» Exercise prompt: Beginning with the line where "The width and height of the screenshot is (678, 768)." appears, set down each line exactly until the records below end, and omit the pictures.

Data extracted from a collection:
.....

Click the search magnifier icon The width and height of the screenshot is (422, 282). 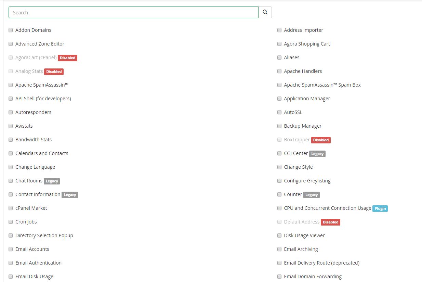(x=265, y=12)
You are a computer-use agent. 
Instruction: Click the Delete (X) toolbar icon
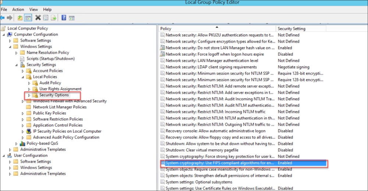tap(38, 17)
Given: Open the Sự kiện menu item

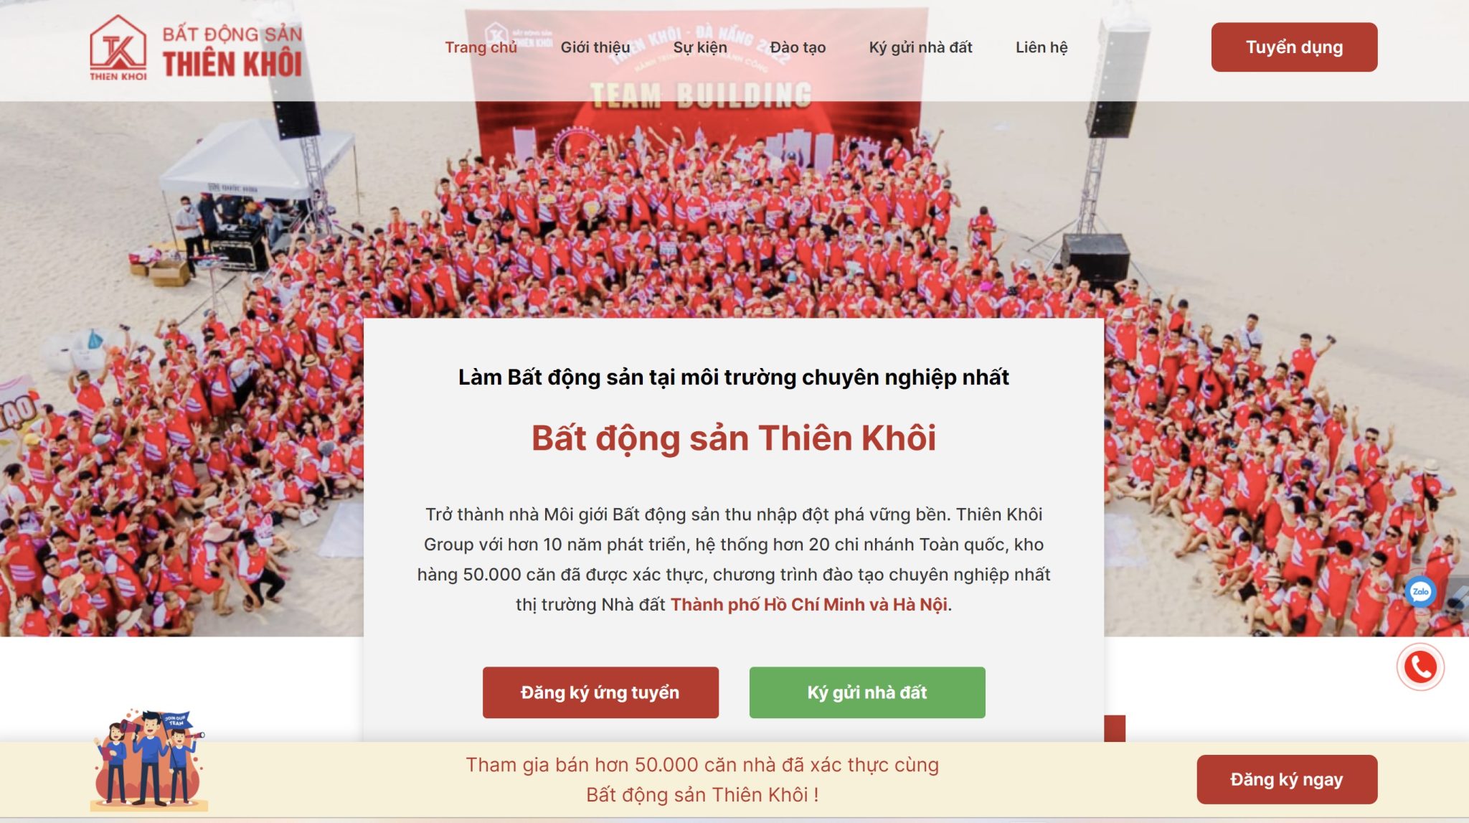Looking at the screenshot, I should (x=700, y=47).
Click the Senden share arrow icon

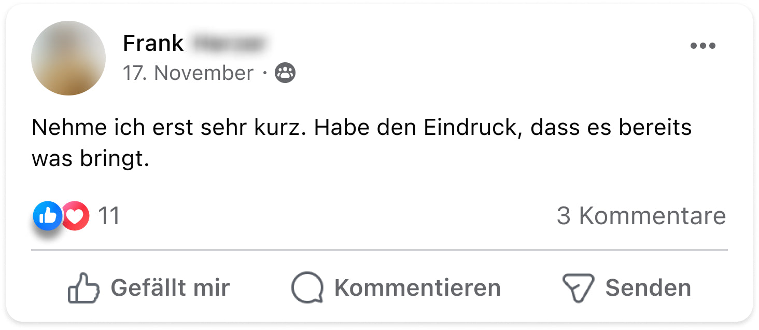coord(578,288)
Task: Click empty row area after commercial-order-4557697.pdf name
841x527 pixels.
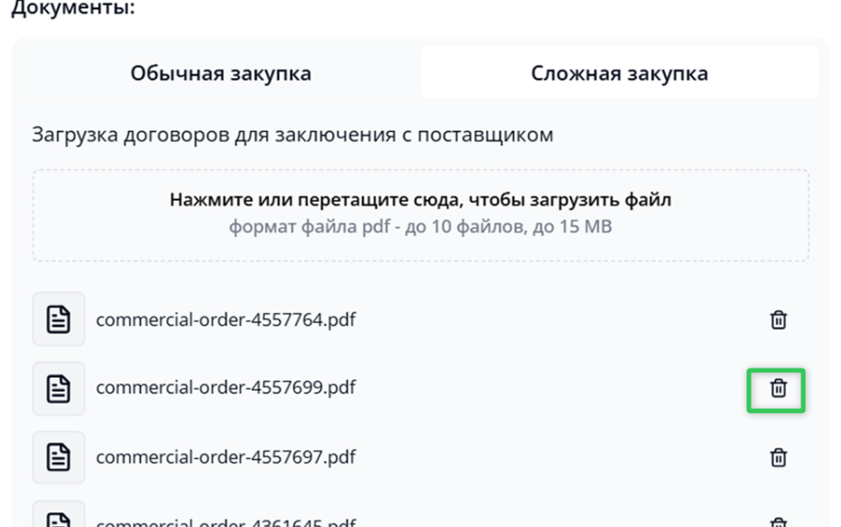Action: pyautogui.click(x=553, y=457)
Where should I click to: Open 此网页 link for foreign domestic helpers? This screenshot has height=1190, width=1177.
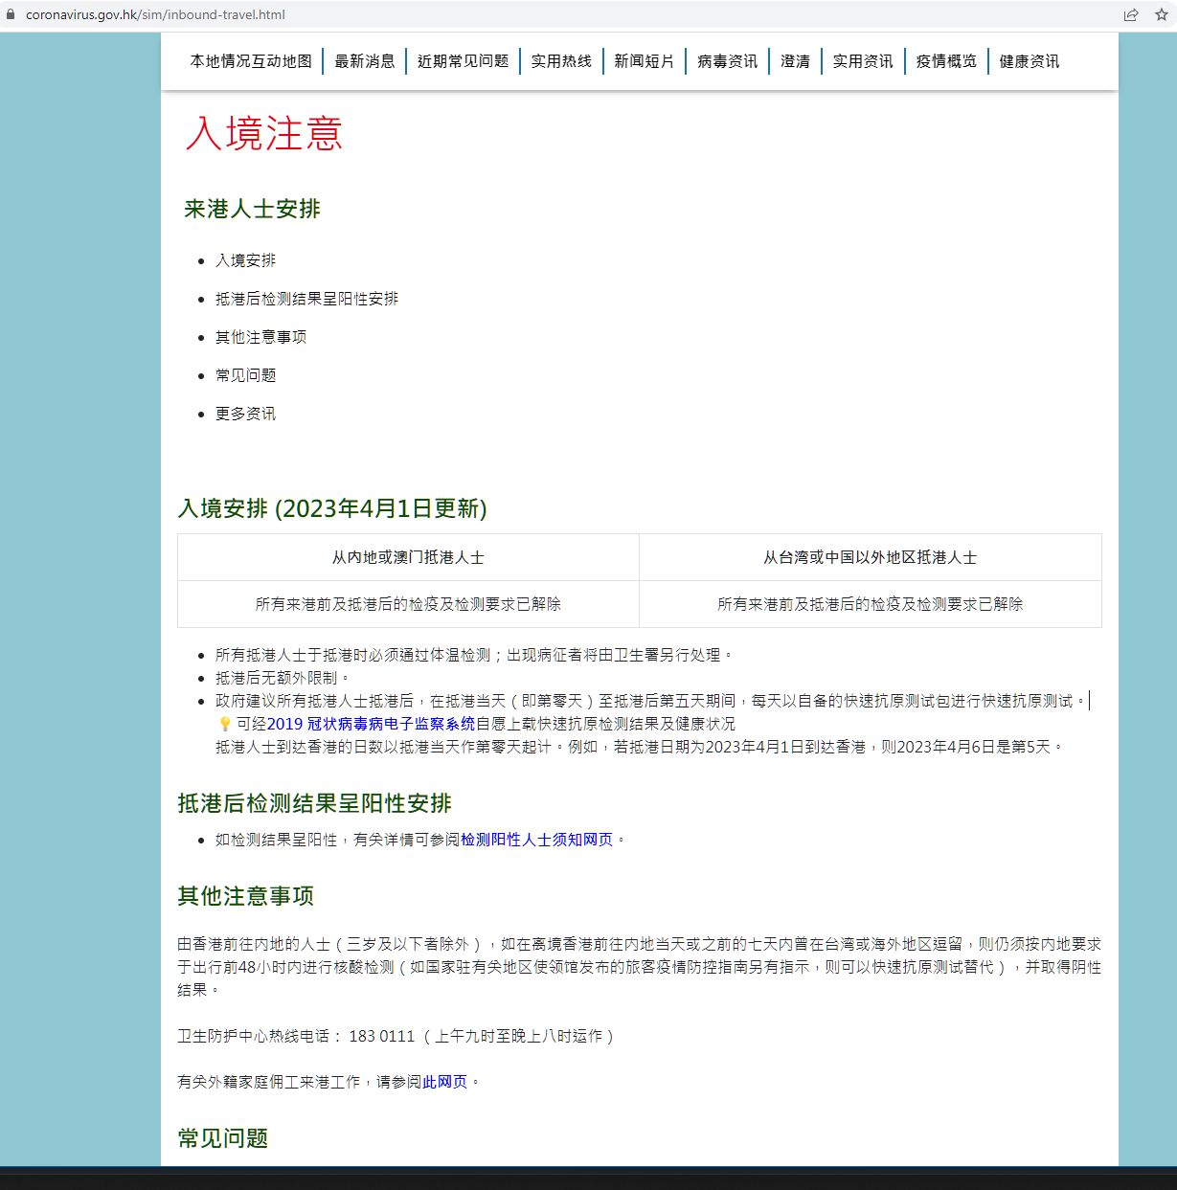[x=444, y=1082]
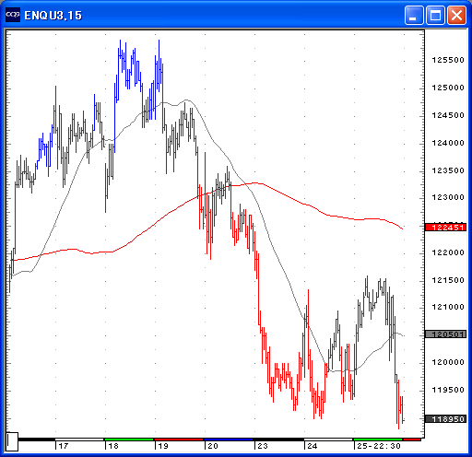Click the 25-22:30 time label
Viewport: 472px width, 457px height.
(379, 446)
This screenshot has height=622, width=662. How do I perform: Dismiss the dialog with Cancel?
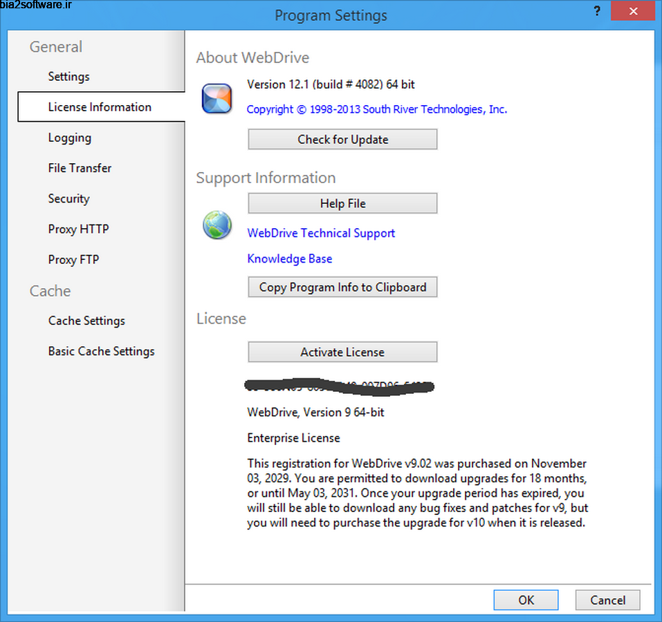point(607,600)
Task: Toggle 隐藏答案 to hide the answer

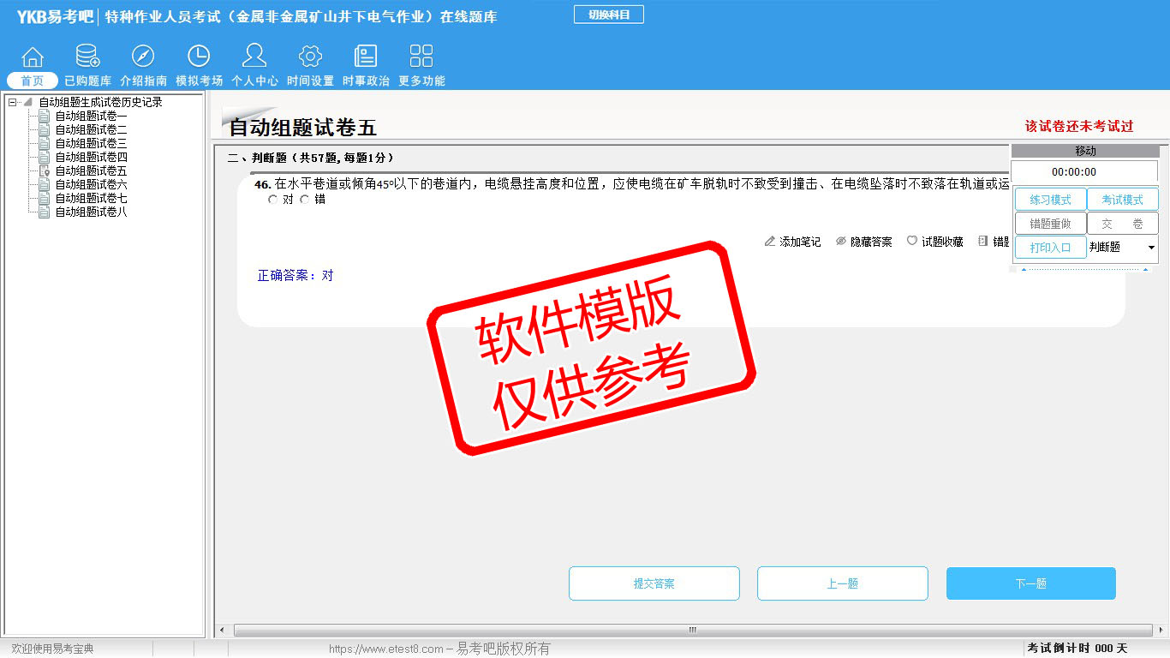Action: [863, 242]
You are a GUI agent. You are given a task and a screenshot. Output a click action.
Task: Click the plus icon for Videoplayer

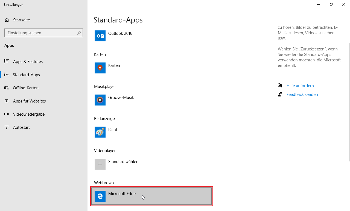click(x=100, y=164)
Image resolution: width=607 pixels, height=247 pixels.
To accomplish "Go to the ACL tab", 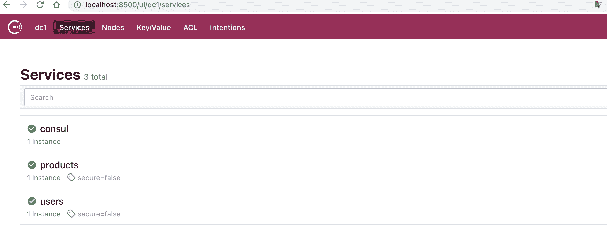I will click(x=190, y=27).
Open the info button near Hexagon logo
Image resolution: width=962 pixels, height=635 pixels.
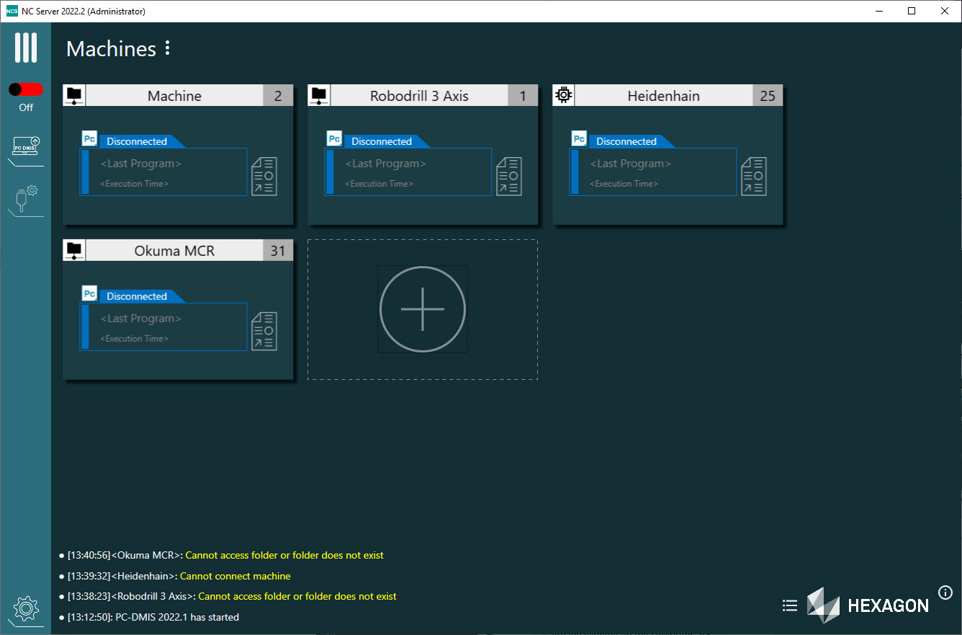[945, 592]
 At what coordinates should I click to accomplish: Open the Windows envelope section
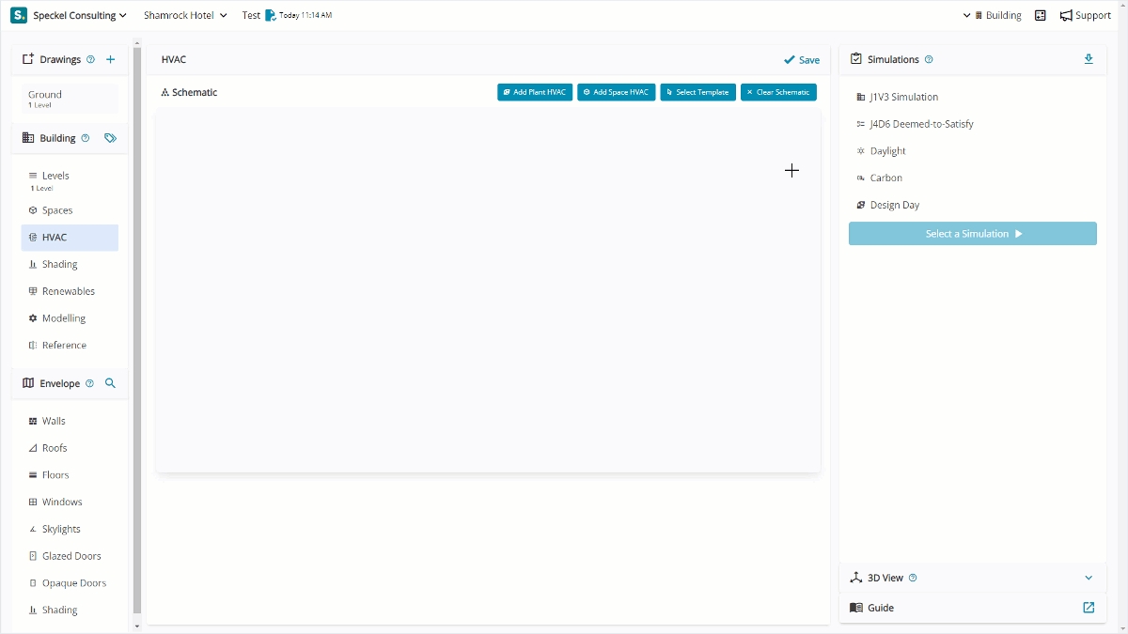tap(62, 502)
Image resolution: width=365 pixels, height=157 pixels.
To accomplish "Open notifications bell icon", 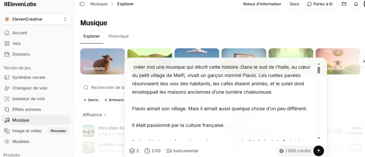I will (x=355, y=4).
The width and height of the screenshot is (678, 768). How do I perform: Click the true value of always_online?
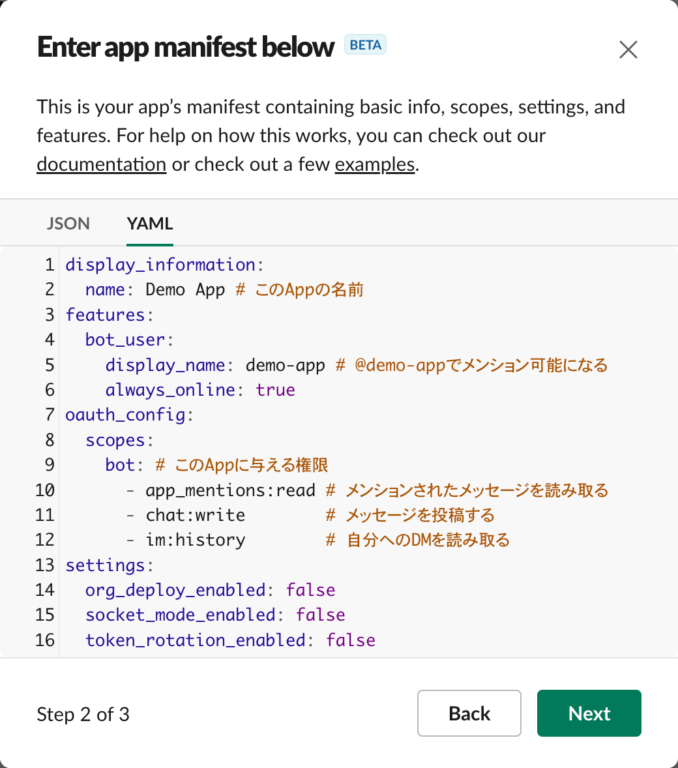pos(275,390)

.....

» Problem solution:
The width and height of the screenshot is (678, 768). How do I perform: Click the true value of always_online?
pos(275,390)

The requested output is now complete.